One requirement of the FEMA program is that residents obtain flood insurance through the national flood insurance program, Jager said. Some residents admitted at the meeting they didn’t presently have the insurance.
That’s not a problem, Jager said.
“If you have flood insurance when we apply, just because of the delays in the system, we’ll be able to get you in,” he said. “What we can’t do is we can’t make an application and then they go, ‘hey, we’ve got money for this house,’ and then we go up and that house doesn’t have flood insurance. You basically have to make the decision that you’re in before you apply for the grant.”
“It’s the one time bureaucratic delay helps you,” Jager added.
Officials had prioritized the properties based around the extent of the flooding damage during internal deliberations early in the process, borough emergency manager Casey Cook told residents. However, borough officials eventually decided to prioritize properties with actual residents over those without. Those properties have been numbered from the Old Glenn Highway Bridge going south, and will not be further prioritized, according to Cook.
The buyout has been in the works since the 2012 floods, Cook said.
“We’re finally getting to this process where we’re able to put things on paper,” he said.
Money awarded from the federal government to states includes a small portion, typically about 15 percent of the whole, set aside for similar disasters anywhere in the state, like the 2013 flooding of the 400-resident town of Galena, along the Yukon River. Grant administrators then parcel out that money to applicants from other parts of the state, as long as they can fully fund a grant application. As the remaining funds are exhausted, smaller and smaller grants are considered for approval, officials said.
That makes timing grant applications important, Jager said.

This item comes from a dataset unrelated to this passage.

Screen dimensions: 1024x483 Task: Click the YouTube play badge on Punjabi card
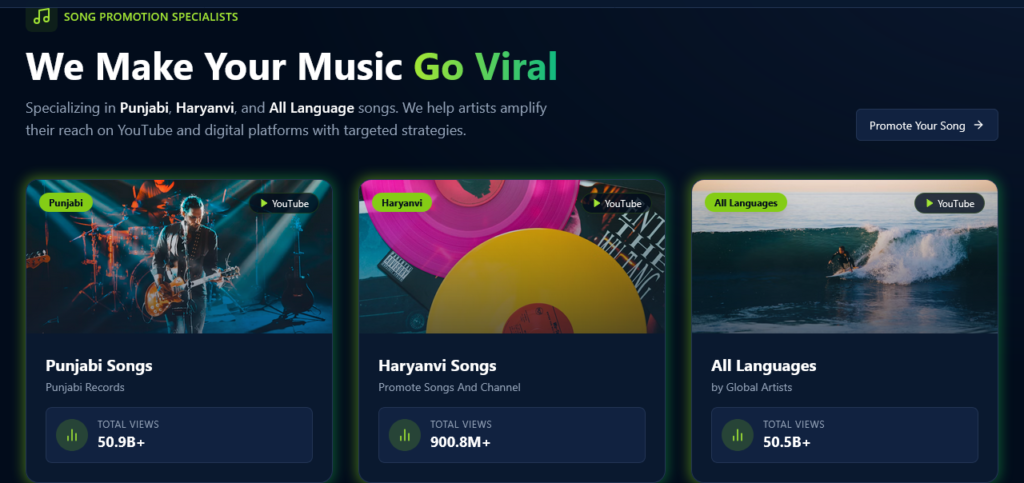pos(284,204)
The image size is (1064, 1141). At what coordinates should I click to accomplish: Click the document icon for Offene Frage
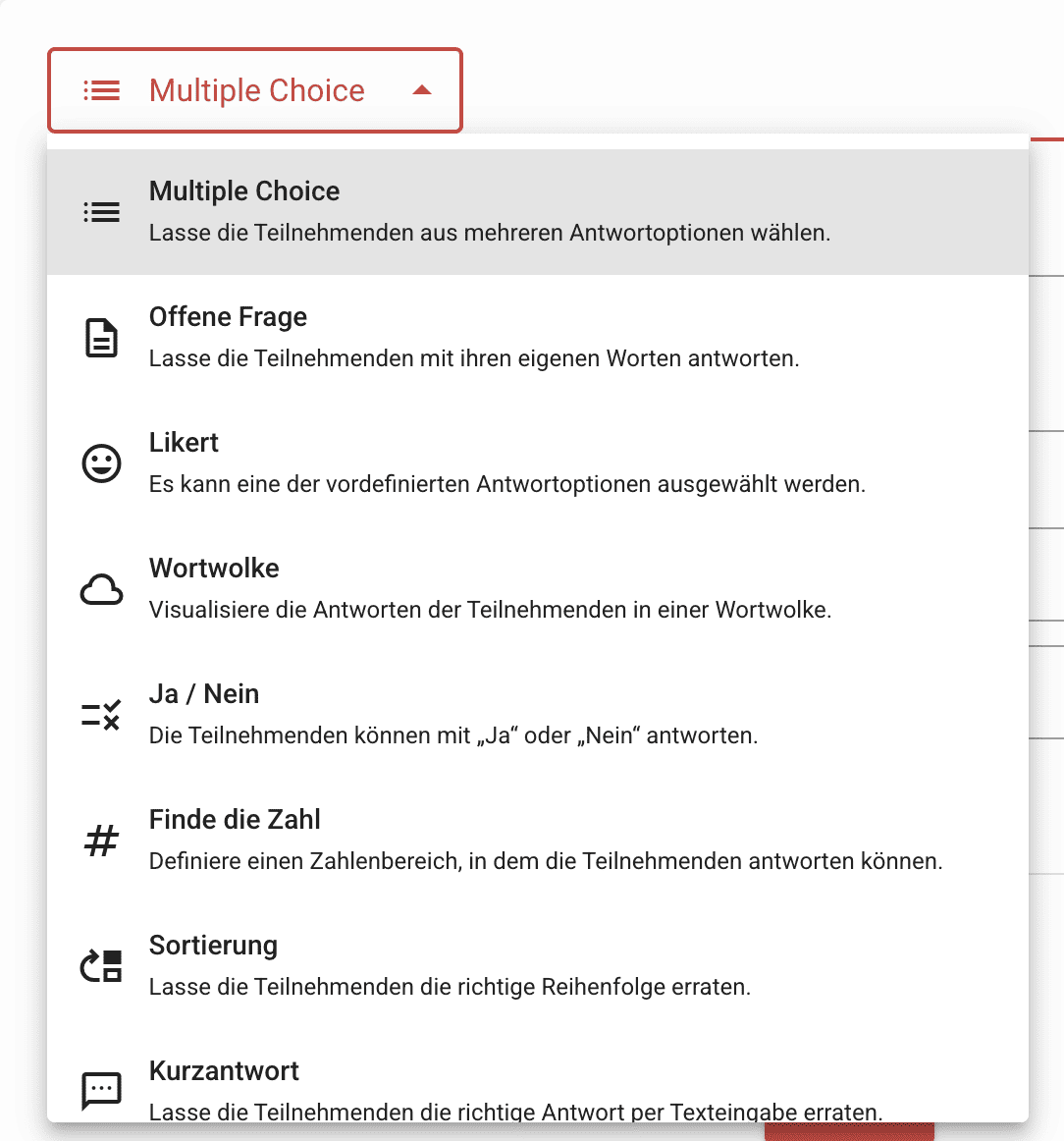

“There’s a strategic element to this,” he said.
The arrangement also ties grant funds to the misfortunes of others, officials said. The more money spent on the Galena flood, the more money available to Butte and Sutton residents.
Regulations and rules for individual grant applications may also change rapidly, Jager warned. For example, a benefit-cost analysis requirement didn’t give extra value to applications where land was being set aside for preservation, Jager said. However, the rules have changed, meaning riparian (river-side) lands set aside for preservation now have an advantage in the system. That rule changed between Oct 1, when properties were submitted, and Thursday’s meeting.
“It suddenly makes the buyouts look more attractive to the government,” he said. “The rules have changed, and they’ve changed in one month.”
Residents appeared receptive and affable about the prospects moving forward, even engaging in running jokes about a potential park for the site, accusations repeated around the Butte when the water was at it’s worst and officials for the state and borough declined to fix a series of dikes constructed in the area.
“It’ll either be the Casey Cook 1,000 Grey Hairs Memorial Park, or the Pat Huddleson Something Something Something Park,” Cook joked.
Huddleson, famously active on behalf of the Mile 13 to Mile 15 residents, said she’s waiting to see whether official promises about the program pan out. Questions remained, Huddleson said.
“I think until they actually walk our property, we’re still there thinking ‘Yeah, right,’” she said. “We’re kind of hyped up right now, but you know, we’ve been let down so many times, that you know …”
“Empty promises,” her husband, Dan Huddleson interjected.
“That’s exactly it, empty promises,” she echoed.
Fireside owner Steve Silba welcomed the buyout, and found out that evening he was in the first round of buyouts. It wasn’t the way he’d intended for the property to end up, but it was the best way the unpleasant situation could end, Silba said.
“I was gonna live there the rest of my life, and my grandson comes from Anchorage and just loves it,” he said. “It would break my heart if they tore that building down and the DOT built something there and I drove by with my grandkids and said ‘Oh, we can’t walk on that property anymore.”